Colombia support network’s statement on the lawyers Collective Jose Alvear Restrepo

We have been dismayed to hear unfounded criticisms of their work, including comments by President Juan Manuel Santos categorizing them as “corrupt”, based upon the false testimony given by a woman, Mariela Contreras, who reported her husband and sons as victims of the paramilitary attack on Mapiripan in 1997, when they were not in fact victims. It is beyond dispute that the attack on residents of Mapiripan was carried out by paramilitary forces sent by AUC leader Carlos Castano whose transit to and arrival at Mapiripan were facilitated by units of the Colombian Armed Forces. The fact that attorneys of the Colectivo brought a claim on behalf of Ms. Contreras cannot obscure or excuse the collaboration of public forces in the massacre at Mapiripan.

It is significant that the Colombian government, including officials of the public prosecutor’s office, the Fiscalia, raised no objection to the claim of Ms. Contreras when it was first made, nor brought the false testimony to light in 2008, when a son who supposedly had been a victim of the deadly assault on Mapiripan appeared alive. If the government officers whose duty it was to investigate incidents of the massacre in Mapiripan raised no questions concerning Ms. Contreras’s testimony until now, why should the attorneys of the Colectivo, who do not have the same investigative tools as the government officers, be expected to have detected the falseness of her claims?

CSN has observed the work of attorneys of the Collective for many years and have seen them act with great courage, often in the face of personal danger, to represent victims of the armed conflict in Colombia. We know these attorneys, including those who represented the victims of the Mapiripan massacre, to be honest and dedicated supporters of human rights. The work of the Collective has been fundamentally important in obtaining justice for the victims of the armed conflict. We reject as self-interested and wrong any attempt by the Colombian Government and its Armed Forces to seek to escape their own responsibility for illegal, violent acts by casting blame on the Colectivo and its attorneys.

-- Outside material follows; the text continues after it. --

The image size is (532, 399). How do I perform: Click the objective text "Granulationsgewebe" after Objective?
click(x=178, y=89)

Nor should criticism be placed at the door of the Inter-American Court for Human Rights (the Court), which has rightly taken cases where victims were represented by the Colectivo and Colombian Armed Forces were involved by acts of commission or omission in advancing the actions of illegal paramilitary forces, as was true for the Mapiripan massacre. The collaboration of the Colombian Armed Forces with the paramilitary forces there has properly rendered the Colombian government subject to sanctions by the Court.

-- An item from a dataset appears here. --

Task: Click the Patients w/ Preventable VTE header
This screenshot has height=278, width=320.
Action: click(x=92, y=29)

We are confident that the Colectivo and its attorneys have not conspired with persons such as Ms. Contreras to obtain benefits for their clients and fees for themselves under false pretenses. We vouch for the honesty and integrity of the attorneys of the Colectivo, which must be permitted to continue its vital work in representing victims of violence, including that involving collaboration by public forces.